Following the spread of the black plague through Europe, feudalism changed very quickly. So many individuals died that workers became exceedingly scarce. Even the poorest members of the working class saw their wages increase dramatically. The demand for labor to cultivate lands, maintain buildings and perform other necessary tasks was high. The feudal social system weakened to the point of near collapse. Serfs were no longer tied to one master. If serfs left one manor, it was easy for them to find a job at another manor. The lords who controlled the land had to increase salaries for the workers or risk losing them to other employers. Eventually, this change in the labor market greatly benefited the serfs. Many lords granted serfs freedom and, in some cases, land of their own.

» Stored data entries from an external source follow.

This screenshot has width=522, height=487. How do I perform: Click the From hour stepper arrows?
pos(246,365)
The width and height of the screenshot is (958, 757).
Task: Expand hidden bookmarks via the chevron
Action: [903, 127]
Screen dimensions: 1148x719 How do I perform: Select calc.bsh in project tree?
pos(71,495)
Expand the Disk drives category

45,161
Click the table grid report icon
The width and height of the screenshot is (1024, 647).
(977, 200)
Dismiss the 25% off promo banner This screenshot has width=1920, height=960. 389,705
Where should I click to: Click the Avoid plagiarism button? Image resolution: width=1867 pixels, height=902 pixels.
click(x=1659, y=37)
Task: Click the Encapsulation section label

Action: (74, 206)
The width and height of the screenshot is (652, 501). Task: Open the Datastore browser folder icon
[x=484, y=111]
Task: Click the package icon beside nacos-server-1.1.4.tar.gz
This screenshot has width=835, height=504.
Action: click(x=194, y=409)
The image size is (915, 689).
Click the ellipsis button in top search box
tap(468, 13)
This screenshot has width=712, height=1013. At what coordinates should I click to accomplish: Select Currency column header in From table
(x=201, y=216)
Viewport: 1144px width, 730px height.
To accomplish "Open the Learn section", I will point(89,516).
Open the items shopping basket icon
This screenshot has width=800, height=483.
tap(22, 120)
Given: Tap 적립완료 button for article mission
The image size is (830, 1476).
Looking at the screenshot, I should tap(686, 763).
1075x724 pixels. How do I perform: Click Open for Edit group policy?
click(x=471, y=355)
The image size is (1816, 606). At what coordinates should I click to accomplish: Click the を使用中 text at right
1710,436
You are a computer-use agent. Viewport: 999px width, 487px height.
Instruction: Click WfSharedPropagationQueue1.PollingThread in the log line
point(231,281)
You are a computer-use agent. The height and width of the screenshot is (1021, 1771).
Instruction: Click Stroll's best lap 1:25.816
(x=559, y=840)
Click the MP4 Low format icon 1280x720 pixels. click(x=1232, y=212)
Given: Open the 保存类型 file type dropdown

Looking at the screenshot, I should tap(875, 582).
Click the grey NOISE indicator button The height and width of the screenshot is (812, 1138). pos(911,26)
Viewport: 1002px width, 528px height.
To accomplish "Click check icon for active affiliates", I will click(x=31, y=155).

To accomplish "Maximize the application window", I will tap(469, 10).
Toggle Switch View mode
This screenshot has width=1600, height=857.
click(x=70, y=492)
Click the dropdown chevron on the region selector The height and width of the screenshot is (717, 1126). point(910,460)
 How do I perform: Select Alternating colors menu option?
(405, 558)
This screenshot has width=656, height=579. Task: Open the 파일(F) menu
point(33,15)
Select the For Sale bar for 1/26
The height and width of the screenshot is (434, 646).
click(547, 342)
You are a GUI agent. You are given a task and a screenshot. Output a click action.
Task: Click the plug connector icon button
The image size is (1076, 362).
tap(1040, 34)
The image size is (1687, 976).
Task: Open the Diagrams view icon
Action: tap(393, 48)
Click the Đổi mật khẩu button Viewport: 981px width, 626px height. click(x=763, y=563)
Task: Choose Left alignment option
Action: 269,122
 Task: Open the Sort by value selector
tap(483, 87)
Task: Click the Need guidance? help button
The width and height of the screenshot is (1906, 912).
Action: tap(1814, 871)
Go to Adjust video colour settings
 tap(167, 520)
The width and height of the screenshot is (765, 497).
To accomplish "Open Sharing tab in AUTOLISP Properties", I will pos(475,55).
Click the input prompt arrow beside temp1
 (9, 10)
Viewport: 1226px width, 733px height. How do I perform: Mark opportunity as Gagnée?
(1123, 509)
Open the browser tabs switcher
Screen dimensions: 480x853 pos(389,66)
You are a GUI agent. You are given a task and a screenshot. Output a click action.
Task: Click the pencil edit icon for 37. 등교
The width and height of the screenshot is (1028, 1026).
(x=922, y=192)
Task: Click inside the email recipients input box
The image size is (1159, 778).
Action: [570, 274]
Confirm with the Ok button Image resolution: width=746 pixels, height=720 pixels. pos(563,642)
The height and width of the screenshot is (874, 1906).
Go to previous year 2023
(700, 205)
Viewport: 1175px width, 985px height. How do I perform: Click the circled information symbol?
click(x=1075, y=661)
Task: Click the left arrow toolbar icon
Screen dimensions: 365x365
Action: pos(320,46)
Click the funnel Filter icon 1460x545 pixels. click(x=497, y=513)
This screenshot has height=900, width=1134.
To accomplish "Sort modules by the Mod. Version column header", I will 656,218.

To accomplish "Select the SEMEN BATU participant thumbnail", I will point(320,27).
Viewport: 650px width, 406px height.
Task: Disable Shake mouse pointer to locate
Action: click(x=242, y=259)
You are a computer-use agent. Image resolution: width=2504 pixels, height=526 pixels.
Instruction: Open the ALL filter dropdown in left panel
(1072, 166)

CS Question #3: What was the effect of a scarce labor pool on the feudal system?

 

Unemployment has many effects on the economy. If maintained at the correct level, unemployment is considered a positive situation. Unemployment can keep inflation - the increase in the price of consumer goods - in check. Low inflation allows for lower interest rates. Lower interest rates lead to more investment by businesses. More investment leads to increased production and the creation of jobs.

If unemployment becomes too high, however, other problems occur. Wages decrease, which causes the demand for goods and services to decrease. A decrease in consumption leads to further unemployment. The overall economy can be disrupted to the point of economic depression.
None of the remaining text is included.